(Bloomberg) -- Singaporean sovereign wealth fund GIC Pte is on the hunt for property deals and corporate partners across Japan as the falling yen and border reopening trigger a rush of tourists and deals.
Hotels, resorts and ryokan in key cities including Tokyo and Okinawa are among the types of properties being evaluated, Head of Global Investment and Portfolio Strategy Goh Chin Kiong said in an interview.
The fund’s recent deal to buy properties from Japanese railway and hotel conglomerate Seibu Holdings Inc. hit the low single-digit billions of dollars and GIC is “happy to do more of those sizes,” Goh said. Apart from hospitality, it is also interested in real estate such as residential and logistics projects, he added.

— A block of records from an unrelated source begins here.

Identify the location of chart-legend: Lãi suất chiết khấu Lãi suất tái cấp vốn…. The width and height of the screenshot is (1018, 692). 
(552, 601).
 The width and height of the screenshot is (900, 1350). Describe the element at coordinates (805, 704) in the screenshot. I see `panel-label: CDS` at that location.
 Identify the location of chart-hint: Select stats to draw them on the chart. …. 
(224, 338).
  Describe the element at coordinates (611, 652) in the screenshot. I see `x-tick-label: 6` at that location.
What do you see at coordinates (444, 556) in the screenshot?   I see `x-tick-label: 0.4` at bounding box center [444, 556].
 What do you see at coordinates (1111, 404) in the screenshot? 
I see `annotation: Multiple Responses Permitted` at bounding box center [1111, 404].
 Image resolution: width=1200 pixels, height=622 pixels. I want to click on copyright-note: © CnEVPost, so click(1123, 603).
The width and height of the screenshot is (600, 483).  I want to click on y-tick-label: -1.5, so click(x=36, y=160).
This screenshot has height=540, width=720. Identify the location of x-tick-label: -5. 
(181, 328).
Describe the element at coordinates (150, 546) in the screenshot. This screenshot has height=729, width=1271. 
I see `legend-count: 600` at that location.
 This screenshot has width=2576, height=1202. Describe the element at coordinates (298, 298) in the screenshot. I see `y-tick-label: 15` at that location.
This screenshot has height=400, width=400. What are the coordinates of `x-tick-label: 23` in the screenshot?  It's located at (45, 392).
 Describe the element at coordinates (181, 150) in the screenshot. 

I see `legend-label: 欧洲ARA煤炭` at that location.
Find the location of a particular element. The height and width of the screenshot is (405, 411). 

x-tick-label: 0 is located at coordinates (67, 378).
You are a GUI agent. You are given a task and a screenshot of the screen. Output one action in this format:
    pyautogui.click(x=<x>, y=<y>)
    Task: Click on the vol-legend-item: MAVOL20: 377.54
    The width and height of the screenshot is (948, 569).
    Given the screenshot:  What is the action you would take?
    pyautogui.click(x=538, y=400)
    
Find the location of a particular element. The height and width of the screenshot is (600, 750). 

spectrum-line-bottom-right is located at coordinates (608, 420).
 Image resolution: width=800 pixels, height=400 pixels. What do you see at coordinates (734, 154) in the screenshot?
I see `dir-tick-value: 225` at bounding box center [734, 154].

Japan’s property market has become a global target for large investors as the government prepares to scrap most of its remaining pandemic travel restrictions on Oct. 11. That’s despite the risk that investors could get caught out if the yen continues to decline against the US dollar.
“GIC has always been interested in Japan real estate; we continue to be and we want to do more, which you can interpret as an increase in attractiveness for us,” Goh said. “Financing costs in Japan have continued to stay low, especially relative to the rest of the world. The levered yield to us is attractive, especially versus Japanese yen bonds.”
GIC, which doesn’t publish its assets under management, is estimated to be one of the world’s biggest sovereign wealth funds with about $690 billion, according to consulting and research companies Global SWF and SWFI. About 7% of its investments were based in Japan as of March 31.
Read more about GIC’s global investment ambitions
While the resumption of tourism will offer a short-term boost to Japan’s real estate prospects, Goh pointed out that inbound visitors had been rising before the pandemic shut borders — helping the fund’s confidence that its hospitality deals would continue paying off in the long run.